BRIEF 1
Answer these questions about the mailing-list message on partition pruning:
(a) Who sent the message?
(b) According to the first of the four cases, when is there exactly one matching partition?
(c) What example setup does the second case give for multiple matching partitions that are consecutive?

═══ TEXT BLOCK

Re: path toward faster partition pruning

From: Jesper Pedersen <jesper(dot)pedersen(at)redhat(dot)com>
To: Robert Haas <robertmhaas(at)gmail(dot)com>
Cc: Amit Langote <Langote_Amit_f8(at)lab(dot)ntt(dot)co(dot)jp>, David Rowley <david(dot)rowley(at)2ndquadrant(dot)com>, Pg Hackers <pgsql-hackers(at)postgresql(dot)org>
Subject: Re: path toward faster partition pruning
Date: 2017-09-26 14:57:15
Message-ID: 08062340-3e9a-302a-8b63-c4c27aa8196b@redhat.com
Views: Raw Message | Whole Thread | Download mbox | Resend email
Thread:
Lists: pgsql-hackers

On 09/26/2017 10:33 AM, Robert Haas wrote:
> On Tue, Sep 26, 2017 at 9:00 AM, Jesper Pedersen
> <jesper(dot)pedersen(at)redhat(dot)com> wrote:
>> Could you share your thoughts on the usage of PartitionAppendInfo's
>> min_datum_idx / max_datum_idx ? Especially in relation to hash partitions.
>
> This brings up something that I've kind of been thinking about. There
> are sort of four cases when it comes to partition pruning:
>
> 1. There is exactly one matching partition. For example, this happens
> when there is an equality constraint on every partition column.
>
> 2. There are multiple matching partitions which are consecutive. For
> example, there is a single level of range partitioning with no default
> partition and the single partitioning column is constrained by < > <=
> or >=.
>
> 3. There are multiple matching partitions which are not consecutive.
> This case is probably rare, but it can happen if there is a default
> partition, if there are list partitions with multiple bounds that are
> interleaved (e.g. p1 allows (1, 4), p2 allows (2), p3 allows (3, 5),
> and the query allows values >= 4 and <= 5), if the query involves OR
> conditions, or if there are multiple levels of partitioning (e.g.

══════
═══ MATERIAL FOR THIS TASK

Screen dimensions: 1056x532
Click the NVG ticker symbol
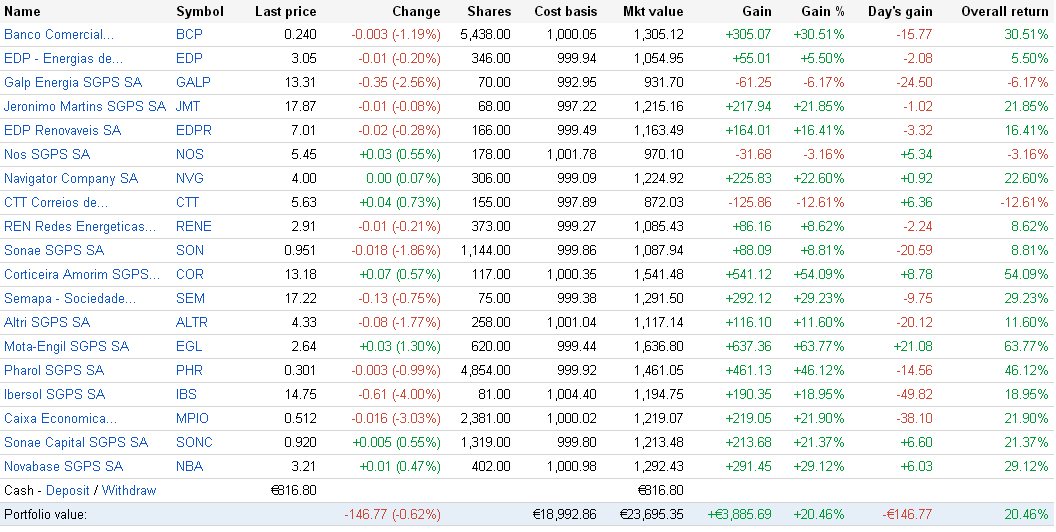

══════
═══ MATERIAL FOR THIS TASK

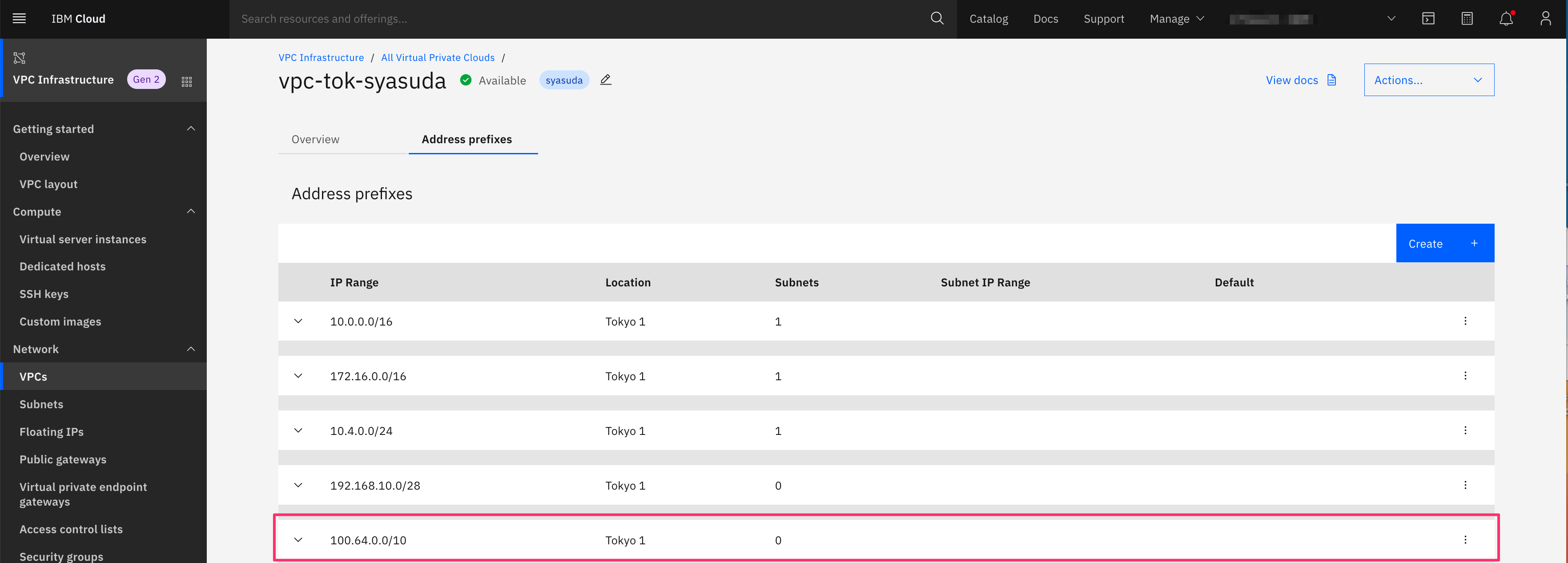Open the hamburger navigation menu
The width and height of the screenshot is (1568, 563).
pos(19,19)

══════

BRIEF 2
In the entries, rewrite the part that opens with the line containing "Screen dimensions: 1056x532" and closes with the line containing "Click the NVG ticker symbol", replacing "ticker symbol" with "stock label" and keeping everything else unchanged.

FULL OUTPUT 1
(a) Jesper Pedersen
(b) When there is an equality constraint on every partition column.
(c) A single level of range partitioning with no default partition, where the single partitioning column is constrained by < > <= or >=.

FULL OUTPUT 2
Screen dimensions: 1056x532
Click the NVG stock label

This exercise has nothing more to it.